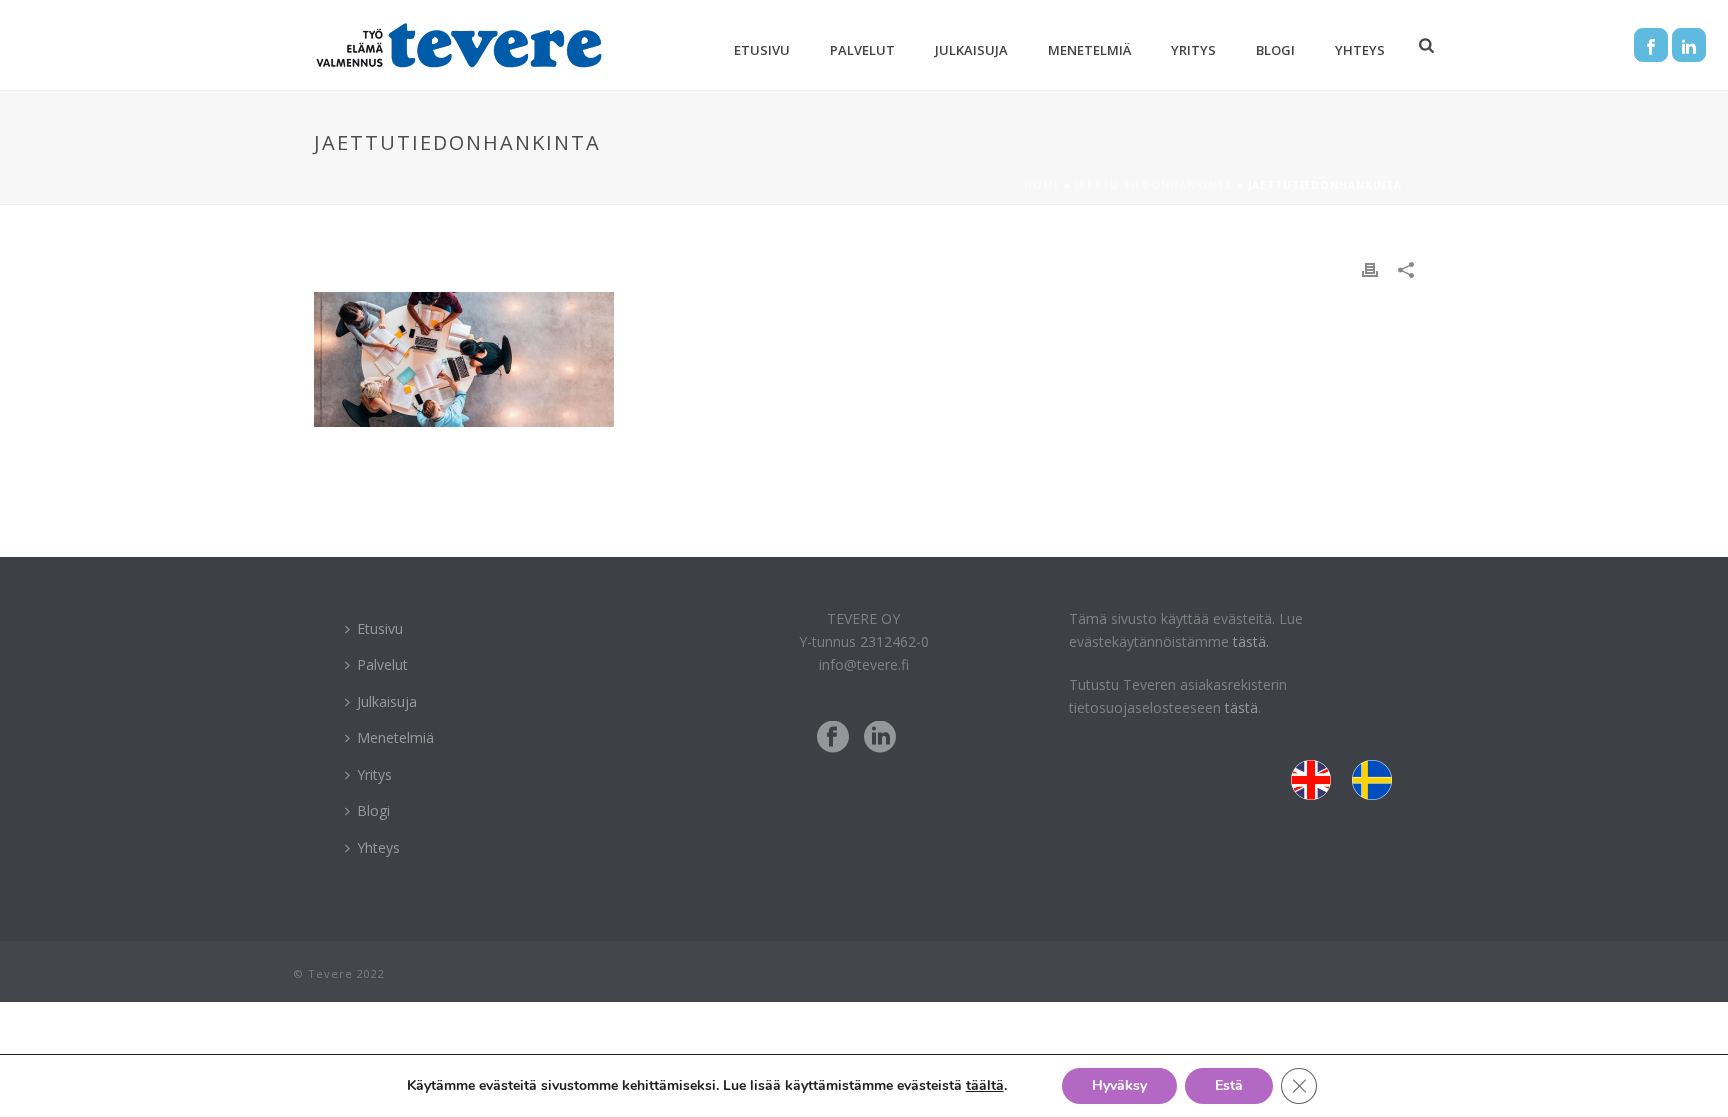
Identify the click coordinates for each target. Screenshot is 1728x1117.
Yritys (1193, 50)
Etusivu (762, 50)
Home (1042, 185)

......

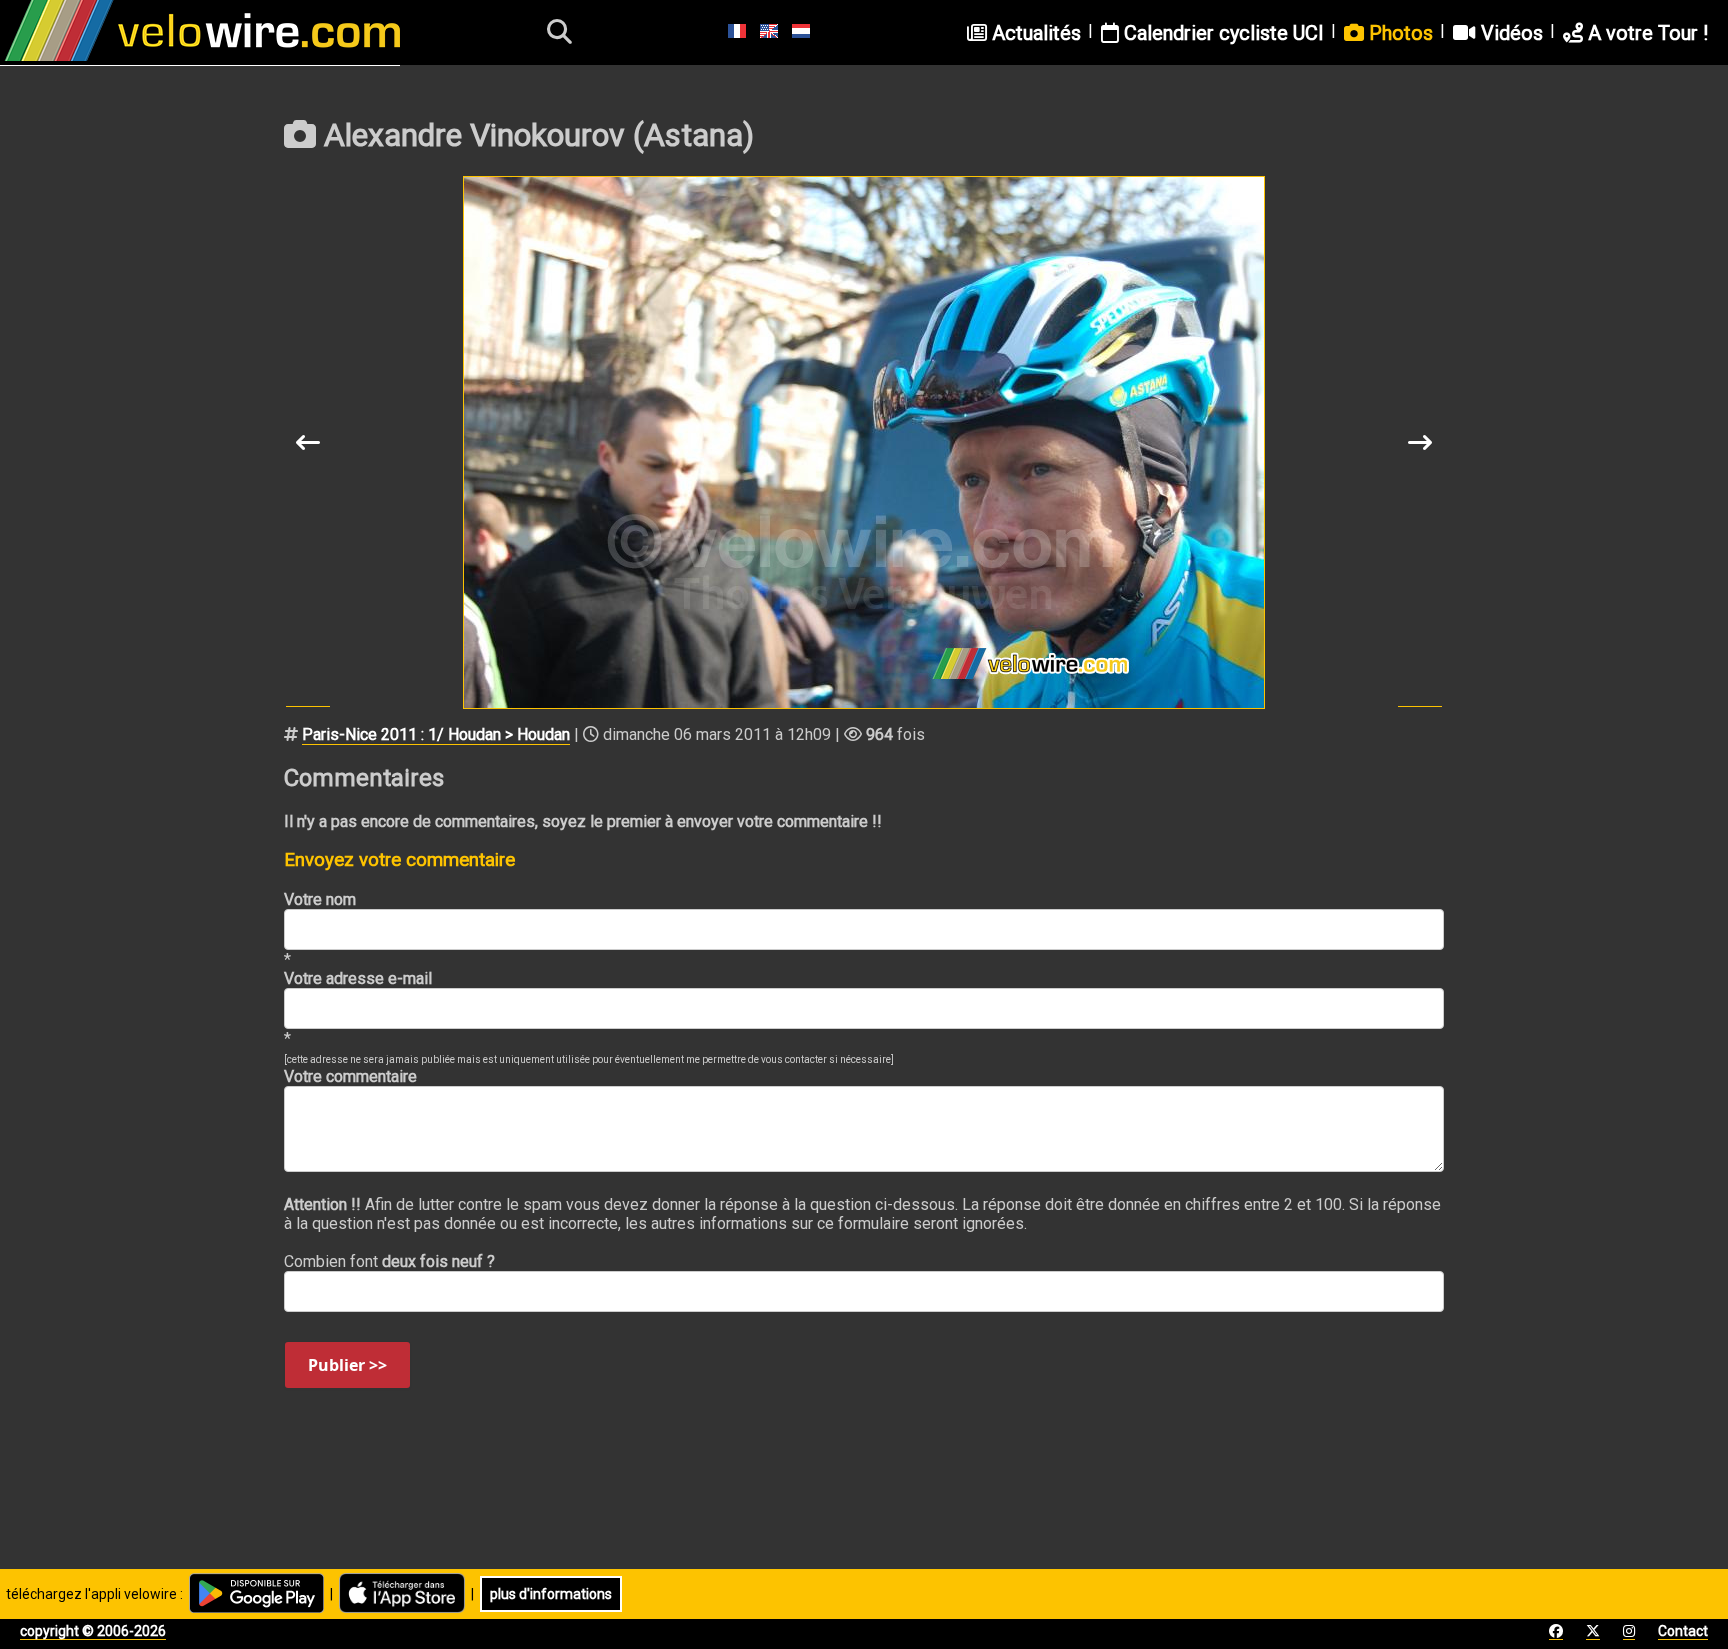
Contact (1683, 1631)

......

▶ **Assignment**:
From the records above, print only the lines between the one holding "Identify the click" and the one holding "Home (1042, 185)", inclusive, exactly as they stand.

▶ **Task result**:
Identify the click coordinates for each target. Screenshot is 1728x1117.
Yritys (1193, 50)
Etusivu (762, 50)
Home (1042, 185)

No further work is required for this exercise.